TASK ITEM: Return every entry below exactly as written.

INPUT MATERIAL:

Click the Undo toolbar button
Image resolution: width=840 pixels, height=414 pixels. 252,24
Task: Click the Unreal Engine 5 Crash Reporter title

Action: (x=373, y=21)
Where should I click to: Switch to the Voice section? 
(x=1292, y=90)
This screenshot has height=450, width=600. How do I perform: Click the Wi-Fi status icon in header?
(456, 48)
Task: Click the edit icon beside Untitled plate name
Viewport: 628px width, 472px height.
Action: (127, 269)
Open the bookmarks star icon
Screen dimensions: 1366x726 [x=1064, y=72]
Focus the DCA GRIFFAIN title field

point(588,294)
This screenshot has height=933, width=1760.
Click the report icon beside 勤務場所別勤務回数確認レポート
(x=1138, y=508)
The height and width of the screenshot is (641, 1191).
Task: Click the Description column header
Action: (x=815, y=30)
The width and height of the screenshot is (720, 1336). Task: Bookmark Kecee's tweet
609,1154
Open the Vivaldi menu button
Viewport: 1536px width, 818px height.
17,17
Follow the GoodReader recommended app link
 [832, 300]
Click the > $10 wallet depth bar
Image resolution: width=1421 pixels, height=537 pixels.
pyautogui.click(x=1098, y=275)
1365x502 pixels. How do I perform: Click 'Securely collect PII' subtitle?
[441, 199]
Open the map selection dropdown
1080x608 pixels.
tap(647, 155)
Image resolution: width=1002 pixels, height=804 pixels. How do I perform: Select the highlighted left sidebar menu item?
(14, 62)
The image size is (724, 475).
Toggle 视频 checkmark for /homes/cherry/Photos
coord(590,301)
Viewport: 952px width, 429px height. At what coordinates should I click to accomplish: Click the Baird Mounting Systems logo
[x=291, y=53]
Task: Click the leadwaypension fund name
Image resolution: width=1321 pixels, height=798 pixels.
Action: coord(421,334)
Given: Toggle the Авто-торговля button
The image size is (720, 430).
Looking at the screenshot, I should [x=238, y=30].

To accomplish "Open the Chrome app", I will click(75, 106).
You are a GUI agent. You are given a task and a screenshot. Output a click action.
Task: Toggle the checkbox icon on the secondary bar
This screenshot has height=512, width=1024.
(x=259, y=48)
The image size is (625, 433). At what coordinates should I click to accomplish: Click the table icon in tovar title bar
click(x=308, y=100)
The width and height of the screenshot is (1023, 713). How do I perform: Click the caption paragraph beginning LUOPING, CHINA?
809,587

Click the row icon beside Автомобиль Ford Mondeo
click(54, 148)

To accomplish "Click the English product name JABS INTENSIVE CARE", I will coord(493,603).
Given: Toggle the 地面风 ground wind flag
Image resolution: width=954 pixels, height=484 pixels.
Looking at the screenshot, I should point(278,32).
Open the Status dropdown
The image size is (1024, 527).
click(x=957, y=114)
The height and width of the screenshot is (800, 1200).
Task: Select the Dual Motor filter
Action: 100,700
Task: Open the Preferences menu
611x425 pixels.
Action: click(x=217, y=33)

WRITTEN RESPONSE:
Click the Undo toolbar button
Image resolution: width=840 pixels, height=414 pixels. 252,24
Task: Click the Unreal Engine 5 Crash Reporter title

Action: (x=373, y=21)
Where should I click to: Switch to the Voice section? 
(x=1292, y=90)
This screenshot has height=450, width=600. How do I perform: Click the Wi-Fi status icon in header?
(456, 48)
Task: Click the edit icon beside Untitled plate name
Viewport: 628px width, 472px height.
Action: (127, 269)
Open the bookmarks star icon
Screen dimensions: 1366x726 [x=1064, y=72]
Focus the DCA GRIFFAIN title field

point(588,294)
This screenshot has height=933, width=1760.
Click the report icon beside 勤務場所別勤務回数確認レポート
(x=1138, y=508)
The height and width of the screenshot is (641, 1191).
Task: Click the Description column header
Action: (x=815, y=30)
The width and height of the screenshot is (720, 1336). Task: Bookmark Kecee's tweet
609,1154
Open the Vivaldi menu button
Viewport: 1536px width, 818px height.
17,17
Follow the GoodReader recommended app link
 [832, 300]
Click the > $10 wallet depth bar
Image resolution: width=1421 pixels, height=537 pixels.
pyautogui.click(x=1098, y=275)
1365x502 pixels. How do I perform: Click 'Securely collect PII' subtitle?
[441, 199]
Open the map selection dropdown
1080x608 pixels.
tap(647, 155)
Image resolution: width=1002 pixels, height=804 pixels. How do I perform: Select the highlighted left sidebar menu item?
(14, 62)
The image size is (724, 475).
Toggle 视频 checkmark for /homes/cherry/Photos
coord(590,301)
Viewport: 952px width, 429px height. At what coordinates should I click to accomplish: Click the Baird Mounting Systems logo
[x=291, y=53]
Task: Click the leadwaypension fund name
Image resolution: width=1321 pixels, height=798 pixels.
Action: coord(421,334)
Given: Toggle the Авто-торговля button
The image size is (720, 430).
Looking at the screenshot, I should [x=238, y=30].

To accomplish "Open the Chrome app", I will click(75, 106).
You are a GUI agent. You are given a task and a screenshot. Output a click action.
Task: Toggle the checkbox icon on the secondary bar
This screenshot has height=512, width=1024.
(x=259, y=48)
The image size is (625, 433). At what coordinates should I click to accomplish: Click the table icon in tovar title bar
click(x=308, y=100)
The width and height of the screenshot is (1023, 713). How do I perform: Click the caption paragraph beginning LUOPING, CHINA?
809,587

Click the row icon beside Автомобиль Ford Mondeo
click(54, 148)

To accomplish "Click the English product name JABS INTENSIVE CARE", I will coord(493,603).
Given: Toggle the 地面风 ground wind flag
Image resolution: width=954 pixels, height=484 pixels.
Looking at the screenshot, I should point(278,32).
Open the Status dropdown
The image size is (1024, 527).
click(x=957, y=114)
The height and width of the screenshot is (800, 1200).
Task: Select the Dual Motor filter
Action: 100,700
Task: Open the Preferences menu
611x425 pixels.
Action: click(x=217, y=33)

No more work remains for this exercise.